#### [The problem]
Could you repeat the listing below verbatim, every line in its original order and wording?

#### [Exercise material]
---

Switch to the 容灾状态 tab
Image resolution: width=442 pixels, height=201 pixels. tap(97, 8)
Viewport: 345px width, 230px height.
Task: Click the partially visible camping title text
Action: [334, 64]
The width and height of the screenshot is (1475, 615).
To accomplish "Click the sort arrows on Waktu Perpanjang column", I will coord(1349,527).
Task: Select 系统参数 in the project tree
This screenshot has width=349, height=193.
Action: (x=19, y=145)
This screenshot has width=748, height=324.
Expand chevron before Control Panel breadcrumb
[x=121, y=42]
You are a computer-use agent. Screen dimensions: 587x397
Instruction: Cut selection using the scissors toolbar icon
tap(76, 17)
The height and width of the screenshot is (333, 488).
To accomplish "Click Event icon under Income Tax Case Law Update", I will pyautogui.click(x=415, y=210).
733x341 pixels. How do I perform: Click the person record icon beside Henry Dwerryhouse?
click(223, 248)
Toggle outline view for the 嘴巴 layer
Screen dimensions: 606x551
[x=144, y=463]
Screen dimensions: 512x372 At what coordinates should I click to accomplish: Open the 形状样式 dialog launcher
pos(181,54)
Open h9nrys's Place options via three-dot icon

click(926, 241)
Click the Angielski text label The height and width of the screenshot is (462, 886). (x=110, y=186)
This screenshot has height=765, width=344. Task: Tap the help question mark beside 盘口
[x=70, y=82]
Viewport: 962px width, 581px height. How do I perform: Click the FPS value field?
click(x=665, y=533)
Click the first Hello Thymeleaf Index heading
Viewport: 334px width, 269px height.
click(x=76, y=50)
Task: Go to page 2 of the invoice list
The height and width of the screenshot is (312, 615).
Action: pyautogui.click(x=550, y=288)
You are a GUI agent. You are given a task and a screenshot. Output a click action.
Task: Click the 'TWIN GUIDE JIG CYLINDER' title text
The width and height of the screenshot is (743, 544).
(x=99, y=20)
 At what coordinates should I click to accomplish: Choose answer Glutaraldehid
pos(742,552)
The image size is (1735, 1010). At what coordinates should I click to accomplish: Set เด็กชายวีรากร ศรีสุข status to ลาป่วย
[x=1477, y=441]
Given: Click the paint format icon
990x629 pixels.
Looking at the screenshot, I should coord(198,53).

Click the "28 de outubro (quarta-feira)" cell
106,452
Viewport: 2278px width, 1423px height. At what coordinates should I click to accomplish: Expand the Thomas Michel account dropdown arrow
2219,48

---

#### [Finished answer]
Switch to the 容灾状态 tab
Image resolution: width=442 pixels, height=201 pixels. tap(97, 8)
Viewport: 345px width, 230px height.
Task: Click the partially visible camping title text
Action: [334, 64]
The width and height of the screenshot is (1475, 615).
To accomplish "Click the sort arrows on Waktu Perpanjang column", I will coord(1349,527).
Task: Select 系统参数 in the project tree
This screenshot has width=349, height=193.
Action: (x=19, y=145)
This screenshot has width=748, height=324.
Expand chevron before Control Panel breadcrumb
[x=121, y=42]
You are a computer-use agent. Screen dimensions: 587x397
Instruction: Cut selection using the scissors toolbar icon
tap(76, 17)
The height and width of the screenshot is (333, 488).
To accomplish "Click Event icon under Income Tax Case Law Update", I will pyautogui.click(x=415, y=210).
733x341 pixels. How do I perform: Click the person record icon beside Henry Dwerryhouse?
click(223, 248)
Toggle outline view for the 嘴巴 layer
Screen dimensions: 606x551
[x=144, y=463]
Screen dimensions: 512x372 At what coordinates should I click to accomplish: Open the 形状样式 dialog launcher
pos(181,54)
Open h9nrys's Place options via three-dot icon

click(926, 241)
Click the Angielski text label The height and width of the screenshot is (462, 886). (x=110, y=186)
This screenshot has height=765, width=344. Task: Tap the help question mark beside 盘口
[x=70, y=82]
Viewport: 962px width, 581px height. How do I perform: Click the FPS value field?
click(x=665, y=533)
Click the first Hello Thymeleaf Index heading
Viewport: 334px width, 269px height.
click(x=76, y=50)
Task: Go to page 2 of the invoice list
The height and width of the screenshot is (312, 615).
Action: pyautogui.click(x=550, y=288)
You are a GUI agent. You are given a task and a screenshot. Output a click action.
Task: Click the 'TWIN GUIDE JIG CYLINDER' title text
The width and height of the screenshot is (743, 544).
(x=99, y=20)
 At what coordinates should I click to accomplish: Choose answer Glutaraldehid
pos(742,552)
The image size is (1735, 1010). At what coordinates should I click to accomplish: Set เด็กชายวีรากร ศรีสุข status to ลาป่วย
[x=1477, y=441]
Given: Click the paint format icon
990x629 pixels.
Looking at the screenshot, I should coord(198,53).

Click the "28 de outubro (quarta-feira)" cell
106,452
Viewport: 2278px width, 1423px height. At what coordinates should I click to accomplish: Expand the Thomas Michel account dropdown arrow
2219,48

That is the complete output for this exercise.